◆ **Фрагмент текста**:
-----
Сибирское Рериховское Общество       контакты       написать нам       (383) 218-06-71


Мысли на каждый день
Трудности и огорчения лишь топливо подвига! Какой же подвиг без трудностей!
Рерих Е.И. Письмо от 24.07.1935

"Мочь помочь - счастье"
ПАМЯТНЫЕ ДАТЫ
Авторизация
Логин:
Пароль:
Забыли свой пароль?
Сайты СибРО

Учение Живой Этики

Сибирское Рериховское Общество

Музей Рериха Новосибирск

Музей Рериха Верх-Уймон

Сайт Б.Н.Абрамова

Сайт Н.Д.Спириной

ИЦ Россазия "Восход"

Книжный магазин

Город мастеров

Наследие Алтая
Подписаться


Музей

Трансляции
Книги


ТОЛСТОЙ И ТАГОР



«Непременно вы должны побывать у Толстого», – гремел маститый В. В. Стасов, директор Славянского отдела Санкт-Петербургской Публичной библиотеки. Разговор происходил во время моего визита к нему после окончания Академии художеств, в 1897 году.
-----
◆ **Исходные данные**:
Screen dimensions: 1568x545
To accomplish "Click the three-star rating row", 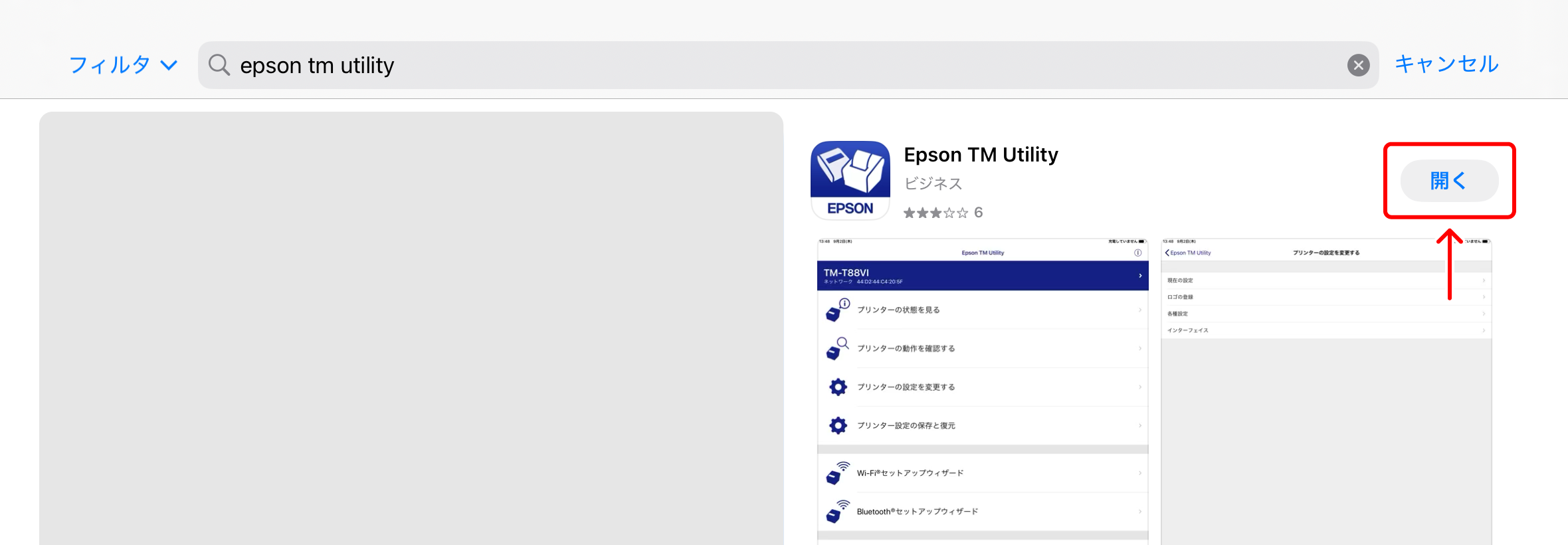I will click(x=942, y=213).
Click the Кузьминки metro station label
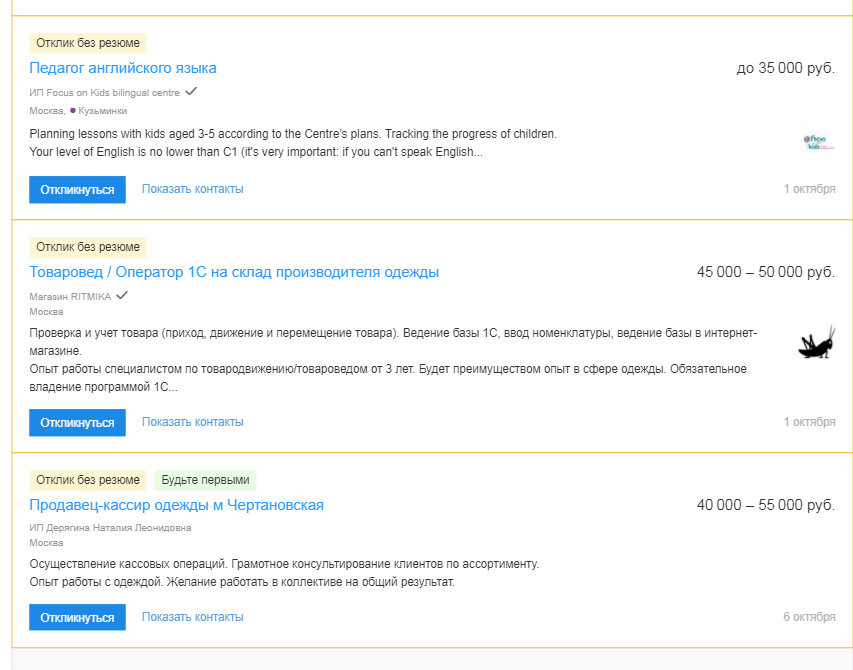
-----
◆ **Задания**:
1) Повторите слово в слово часть текста о Толстом и Тагоре: начните со слов «ТОЛСТОЙ И ТАГОР» и остановитесь после слов «в 1897 году.».
2) Переведите на английский язык предложение из текста о Толстом и Тагоре: «Разговор происходил во время моего визита к нему после окончания Академии художеств, в 1897 году.»
3) Продолжите текст о Толстом и Тагоре, начиная сразу после его последнего предложения.
Материал выше взят из другого источника.

◆ **Ответы**:
1)
ТОЛСТОЙ И ТАГОР



«Непременно вы должны побывать у Толстого», – гремел маститый В. В. Стасов, директор Славянского отдела Санкт-Петербургской Публичной библиотеки. Разговор происходил во время моего визита к нему после окончания Академии художеств, в 1897 году.

2) The conversation took place during my visit to him after I graduated from the Academy of Arts, in 1897.

3)
«Что мне все ваши академические дипломы и отличия. Вот пусть сам великий писатель земли русской произведет вас в художники. Вот это будет признание. Да и «Гонца» вашего никто не оценит, как Толстой. Он-то сразу поймет, с какой такой вестью спешит ваш «Гонец». Нечего откладывать, через два дня мы с Римским-Корсаковым едем в Москву. Айда с нами! Еще и Илья (скульптор Гинцбург) едет. Непременно, непременно едем».

И вот мы в купе вагона. Стасов, а ему уже семьдесят лет, улегся на верхней полке и уверяет, что иначе он спать не может. Длинная белая борода свешивается вниз. Идет длиннейший спор с Римским-Корсаковым о его опере. Реалисту Стасову не вся поэтическая эпика «Китеж – града» по сердцу.

«Вот погодите, сведу я вас с Толстым, поспорить. Он уверяет, что музыку не понимает, а сам плачет от нее», – грозит Стасов Римскому-Корсакову.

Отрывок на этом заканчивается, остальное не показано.